26/05/2015

Le sexisme politique

Très franchement, je ne me suis pas sentie concernée, mais presque un peu humiliée par la page de la Tribune intitulée "Les élues genevoises vivent le sexisme jour après jour". Personnellement, je ne vis rien de ce genre. Il est vrai qu'on ne m'a jamais à ma connaissance traitée de "cruche". J'ai entendu assez souvent : "agressive", "va voir en Corée du Nord", "criminelle qui veut détruire notre économie", mais "cruche", ça non jamais. De mon côté, je ne me suis jamais gênée pour "commenter le physique ou la tenue vestimentaire" de l'un ou l'autre de ces Messieurs. "A priori, un homme est jugé compétent" renchérit une de mes collègues. Je trouve qu'elle a de drôles d'a priori et suis loin de faire bénéficier tous les hommes d'un tel préjugé favorable. Et si "avoir de la poigne" est négatif, tant pis mes braves,  il faudra vous y faire.
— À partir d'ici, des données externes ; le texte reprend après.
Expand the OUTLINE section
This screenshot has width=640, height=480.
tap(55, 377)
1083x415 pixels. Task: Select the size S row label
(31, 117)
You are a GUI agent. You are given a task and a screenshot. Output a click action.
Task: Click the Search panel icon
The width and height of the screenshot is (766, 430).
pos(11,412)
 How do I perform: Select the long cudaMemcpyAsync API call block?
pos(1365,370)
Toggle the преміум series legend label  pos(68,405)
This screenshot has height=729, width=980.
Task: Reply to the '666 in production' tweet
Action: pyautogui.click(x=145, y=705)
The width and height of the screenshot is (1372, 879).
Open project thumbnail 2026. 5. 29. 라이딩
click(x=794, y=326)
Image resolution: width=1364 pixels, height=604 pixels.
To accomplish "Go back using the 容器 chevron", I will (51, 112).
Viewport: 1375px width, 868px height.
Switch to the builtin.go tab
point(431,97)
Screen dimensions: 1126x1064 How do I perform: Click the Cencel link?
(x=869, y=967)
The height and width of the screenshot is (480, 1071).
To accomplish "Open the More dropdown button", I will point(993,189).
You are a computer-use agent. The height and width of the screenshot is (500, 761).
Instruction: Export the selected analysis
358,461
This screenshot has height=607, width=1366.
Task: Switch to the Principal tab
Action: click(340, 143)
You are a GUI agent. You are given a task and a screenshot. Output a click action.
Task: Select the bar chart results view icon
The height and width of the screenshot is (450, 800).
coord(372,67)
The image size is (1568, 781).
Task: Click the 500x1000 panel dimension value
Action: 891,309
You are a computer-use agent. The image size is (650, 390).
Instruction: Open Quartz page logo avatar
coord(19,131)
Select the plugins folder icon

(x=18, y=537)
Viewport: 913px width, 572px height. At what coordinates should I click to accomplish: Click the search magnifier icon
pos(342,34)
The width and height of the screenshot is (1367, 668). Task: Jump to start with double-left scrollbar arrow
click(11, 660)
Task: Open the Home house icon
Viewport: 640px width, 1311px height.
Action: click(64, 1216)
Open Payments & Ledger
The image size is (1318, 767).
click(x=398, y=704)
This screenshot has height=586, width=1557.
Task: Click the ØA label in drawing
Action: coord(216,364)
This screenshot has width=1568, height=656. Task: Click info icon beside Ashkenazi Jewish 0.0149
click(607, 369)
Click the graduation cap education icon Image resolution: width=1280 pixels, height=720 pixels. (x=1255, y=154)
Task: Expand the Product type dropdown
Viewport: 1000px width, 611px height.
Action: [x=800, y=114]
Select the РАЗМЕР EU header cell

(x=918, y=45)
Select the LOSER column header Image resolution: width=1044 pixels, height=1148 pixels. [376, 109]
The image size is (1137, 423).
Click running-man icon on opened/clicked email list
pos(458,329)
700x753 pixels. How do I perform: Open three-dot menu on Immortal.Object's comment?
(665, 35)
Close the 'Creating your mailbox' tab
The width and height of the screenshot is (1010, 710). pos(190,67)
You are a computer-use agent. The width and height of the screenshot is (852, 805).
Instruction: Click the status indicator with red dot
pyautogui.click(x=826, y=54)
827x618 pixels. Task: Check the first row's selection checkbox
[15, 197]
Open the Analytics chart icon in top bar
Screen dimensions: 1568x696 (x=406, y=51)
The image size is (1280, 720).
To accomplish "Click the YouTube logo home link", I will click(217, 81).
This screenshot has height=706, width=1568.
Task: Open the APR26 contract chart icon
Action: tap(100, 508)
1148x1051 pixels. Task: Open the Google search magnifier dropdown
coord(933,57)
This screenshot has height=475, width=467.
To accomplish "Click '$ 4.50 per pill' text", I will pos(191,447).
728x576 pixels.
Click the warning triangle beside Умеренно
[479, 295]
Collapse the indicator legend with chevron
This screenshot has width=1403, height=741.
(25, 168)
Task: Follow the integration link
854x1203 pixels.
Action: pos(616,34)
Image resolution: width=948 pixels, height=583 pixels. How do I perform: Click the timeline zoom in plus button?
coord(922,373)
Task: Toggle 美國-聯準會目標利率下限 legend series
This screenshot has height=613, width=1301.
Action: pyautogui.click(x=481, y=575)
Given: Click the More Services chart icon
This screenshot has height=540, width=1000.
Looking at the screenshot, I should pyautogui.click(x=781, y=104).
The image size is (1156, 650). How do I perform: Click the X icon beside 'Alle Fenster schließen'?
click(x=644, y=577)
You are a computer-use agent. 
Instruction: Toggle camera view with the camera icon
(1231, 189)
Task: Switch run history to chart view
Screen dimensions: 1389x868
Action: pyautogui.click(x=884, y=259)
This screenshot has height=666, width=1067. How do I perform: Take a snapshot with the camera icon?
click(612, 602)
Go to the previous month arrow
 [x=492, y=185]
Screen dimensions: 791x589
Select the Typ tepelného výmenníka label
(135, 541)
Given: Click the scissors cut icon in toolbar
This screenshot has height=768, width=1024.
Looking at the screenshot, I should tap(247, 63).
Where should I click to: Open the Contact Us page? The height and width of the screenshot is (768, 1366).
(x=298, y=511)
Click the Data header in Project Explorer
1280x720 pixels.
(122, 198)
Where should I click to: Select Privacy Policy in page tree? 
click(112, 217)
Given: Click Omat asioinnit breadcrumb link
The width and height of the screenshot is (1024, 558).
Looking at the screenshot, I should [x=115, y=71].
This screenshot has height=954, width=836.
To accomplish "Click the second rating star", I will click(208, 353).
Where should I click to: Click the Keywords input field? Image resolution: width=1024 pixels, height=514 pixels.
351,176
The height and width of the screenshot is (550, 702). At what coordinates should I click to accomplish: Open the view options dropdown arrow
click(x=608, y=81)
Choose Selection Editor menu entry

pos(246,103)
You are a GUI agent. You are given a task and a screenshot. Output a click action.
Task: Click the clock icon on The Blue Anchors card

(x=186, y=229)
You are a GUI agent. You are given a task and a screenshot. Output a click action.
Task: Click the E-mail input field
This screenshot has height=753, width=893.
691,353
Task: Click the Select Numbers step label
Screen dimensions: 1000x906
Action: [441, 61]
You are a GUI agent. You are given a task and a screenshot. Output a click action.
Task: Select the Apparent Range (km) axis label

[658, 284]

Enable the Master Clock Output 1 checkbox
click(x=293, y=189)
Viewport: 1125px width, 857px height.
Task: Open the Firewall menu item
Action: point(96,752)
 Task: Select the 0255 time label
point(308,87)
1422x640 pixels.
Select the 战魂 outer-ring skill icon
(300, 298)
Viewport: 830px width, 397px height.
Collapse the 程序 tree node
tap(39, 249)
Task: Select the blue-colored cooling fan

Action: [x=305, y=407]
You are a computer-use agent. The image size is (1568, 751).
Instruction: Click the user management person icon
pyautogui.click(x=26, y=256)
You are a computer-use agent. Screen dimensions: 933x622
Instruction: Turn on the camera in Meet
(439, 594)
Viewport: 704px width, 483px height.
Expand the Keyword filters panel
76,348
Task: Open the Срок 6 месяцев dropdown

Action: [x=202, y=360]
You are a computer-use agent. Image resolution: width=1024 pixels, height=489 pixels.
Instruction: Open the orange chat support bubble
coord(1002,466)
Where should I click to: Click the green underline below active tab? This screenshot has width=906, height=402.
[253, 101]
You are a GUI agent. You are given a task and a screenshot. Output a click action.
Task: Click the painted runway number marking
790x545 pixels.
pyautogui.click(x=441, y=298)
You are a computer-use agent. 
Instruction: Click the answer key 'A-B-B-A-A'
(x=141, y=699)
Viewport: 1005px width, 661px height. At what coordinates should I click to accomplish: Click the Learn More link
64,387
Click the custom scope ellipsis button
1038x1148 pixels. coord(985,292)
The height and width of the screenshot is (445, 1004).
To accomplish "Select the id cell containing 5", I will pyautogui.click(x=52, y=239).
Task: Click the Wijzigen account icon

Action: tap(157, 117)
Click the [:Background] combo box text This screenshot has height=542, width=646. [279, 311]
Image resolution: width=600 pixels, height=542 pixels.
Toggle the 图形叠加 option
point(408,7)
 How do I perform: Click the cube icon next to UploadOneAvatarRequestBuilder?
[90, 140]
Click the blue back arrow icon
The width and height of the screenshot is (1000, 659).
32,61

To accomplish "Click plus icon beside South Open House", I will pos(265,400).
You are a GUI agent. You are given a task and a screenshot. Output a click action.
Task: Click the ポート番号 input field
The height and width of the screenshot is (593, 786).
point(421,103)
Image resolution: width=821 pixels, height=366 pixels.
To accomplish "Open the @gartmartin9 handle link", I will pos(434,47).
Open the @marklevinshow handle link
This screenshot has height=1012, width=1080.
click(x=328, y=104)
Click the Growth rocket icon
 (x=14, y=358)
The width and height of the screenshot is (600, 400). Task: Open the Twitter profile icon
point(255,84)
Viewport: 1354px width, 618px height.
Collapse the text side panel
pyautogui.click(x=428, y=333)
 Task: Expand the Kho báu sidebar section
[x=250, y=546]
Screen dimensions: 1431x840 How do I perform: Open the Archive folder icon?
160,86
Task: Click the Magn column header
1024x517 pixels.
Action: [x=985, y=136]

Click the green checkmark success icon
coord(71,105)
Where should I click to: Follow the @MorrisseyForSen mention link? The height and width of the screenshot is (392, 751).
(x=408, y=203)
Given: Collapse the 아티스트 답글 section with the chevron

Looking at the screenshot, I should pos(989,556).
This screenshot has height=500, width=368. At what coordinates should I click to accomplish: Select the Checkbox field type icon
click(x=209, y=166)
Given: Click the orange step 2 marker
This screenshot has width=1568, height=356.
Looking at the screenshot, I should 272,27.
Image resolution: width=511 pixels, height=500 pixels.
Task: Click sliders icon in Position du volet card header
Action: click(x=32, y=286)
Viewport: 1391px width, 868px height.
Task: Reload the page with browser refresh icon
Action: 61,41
Je ne vois pas pourquoi je ne reprocherai pas à une telle d'avoir effectivement un ton de maîtresse d'école, alors que j'en ai autant au service des divers enseignants et directeurs d'école mâles qui peuplent le grand conseil et nous font perdre un temps précieux en pontifiant et répétant dix fois la même chose. Ayant eu la chance d'être élevée comme un garçon, je me suis toujours prise pour un homme et n'ai pas rencontré les faux problèmes évoqués dans cet article. En particulier, faites moi confiance pour ne pas "travailler doublement afin de gagner un respect qui n'est pas naturel". Il y a des hommes et des femmes que je respecte et que j'admire et j'espère ne pas être dupe des paresseux et des malhonnêtes qui ne font pas leur travail d'élus. J'ai dit.

Commentaires

Bien dit. La logique nous rappelle toujours à l’ordre. Alors même qu’à l’évidence les femmes sont aussi compétentes ou incompétentes que les hommes, toute mesure destinée à protéger les femmes contribue à faire douter de leurs compétences puisqu’elle confirme leur faiblesse (seuls les êtres faibles ont besoin de protection). Si un parti met en avant un objectif de parité, la candidature de chaque femme de ce parti est fortement entachée par un doute: a-t-elle été choisie pour ses compétences ou pour atteindre les quotas? Dans ce domaine, la mentalité victimaire produit les victimes.